*** Opening Data provided ***

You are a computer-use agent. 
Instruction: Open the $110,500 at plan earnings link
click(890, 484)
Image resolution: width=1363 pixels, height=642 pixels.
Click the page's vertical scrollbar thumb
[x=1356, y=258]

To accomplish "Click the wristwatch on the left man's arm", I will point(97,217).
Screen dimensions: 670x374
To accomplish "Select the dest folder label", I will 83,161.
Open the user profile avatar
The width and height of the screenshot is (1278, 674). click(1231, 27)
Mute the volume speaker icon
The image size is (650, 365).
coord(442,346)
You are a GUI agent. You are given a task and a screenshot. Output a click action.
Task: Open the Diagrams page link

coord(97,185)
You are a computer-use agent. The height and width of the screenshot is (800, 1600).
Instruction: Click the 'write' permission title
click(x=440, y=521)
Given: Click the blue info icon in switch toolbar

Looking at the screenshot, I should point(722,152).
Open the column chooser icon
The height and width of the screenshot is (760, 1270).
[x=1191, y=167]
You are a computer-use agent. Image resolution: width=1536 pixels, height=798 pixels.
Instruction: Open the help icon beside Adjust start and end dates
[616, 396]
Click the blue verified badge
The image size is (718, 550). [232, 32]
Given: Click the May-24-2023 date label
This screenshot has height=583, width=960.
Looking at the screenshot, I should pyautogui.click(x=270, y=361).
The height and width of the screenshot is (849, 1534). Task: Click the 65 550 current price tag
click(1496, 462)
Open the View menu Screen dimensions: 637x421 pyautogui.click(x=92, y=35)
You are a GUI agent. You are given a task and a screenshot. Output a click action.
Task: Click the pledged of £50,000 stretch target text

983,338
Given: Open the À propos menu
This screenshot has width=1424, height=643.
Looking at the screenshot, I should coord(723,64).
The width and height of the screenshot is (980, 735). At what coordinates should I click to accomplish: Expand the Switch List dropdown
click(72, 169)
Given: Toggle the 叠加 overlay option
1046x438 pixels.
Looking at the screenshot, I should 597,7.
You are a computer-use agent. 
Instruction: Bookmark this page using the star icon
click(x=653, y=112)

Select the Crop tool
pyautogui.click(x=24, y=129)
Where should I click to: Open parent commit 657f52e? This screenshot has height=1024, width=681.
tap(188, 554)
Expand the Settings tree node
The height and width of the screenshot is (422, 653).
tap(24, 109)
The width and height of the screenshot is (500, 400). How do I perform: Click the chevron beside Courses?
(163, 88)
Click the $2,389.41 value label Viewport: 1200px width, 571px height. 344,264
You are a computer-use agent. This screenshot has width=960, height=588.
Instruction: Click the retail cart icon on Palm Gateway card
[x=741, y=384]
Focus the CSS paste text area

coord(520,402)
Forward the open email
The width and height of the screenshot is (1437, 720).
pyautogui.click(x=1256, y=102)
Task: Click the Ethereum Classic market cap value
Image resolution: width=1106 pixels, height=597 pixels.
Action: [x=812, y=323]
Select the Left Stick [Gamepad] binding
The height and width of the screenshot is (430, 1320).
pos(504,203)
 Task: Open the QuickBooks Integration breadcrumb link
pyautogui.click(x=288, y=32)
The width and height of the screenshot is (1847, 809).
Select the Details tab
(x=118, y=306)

*** Closing Data provided ***

▸ Exercise aim: Set down exactly, and only, the lines from the one containing "Task: Click the Ethereum" to the final line of the data.

▸ Reply to the exercise:
Task: Click the Ethereum Classic market cap value
Image resolution: width=1106 pixels, height=597 pixels.
Action: [x=812, y=323]
Select the Left Stick [Gamepad] binding
The height and width of the screenshot is (430, 1320).
pos(504,203)
 Task: Open the QuickBooks Integration breadcrumb link
pyautogui.click(x=288, y=32)
The width and height of the screenshot is (1847, 809).
Select the Details tab
(x=118, y=306)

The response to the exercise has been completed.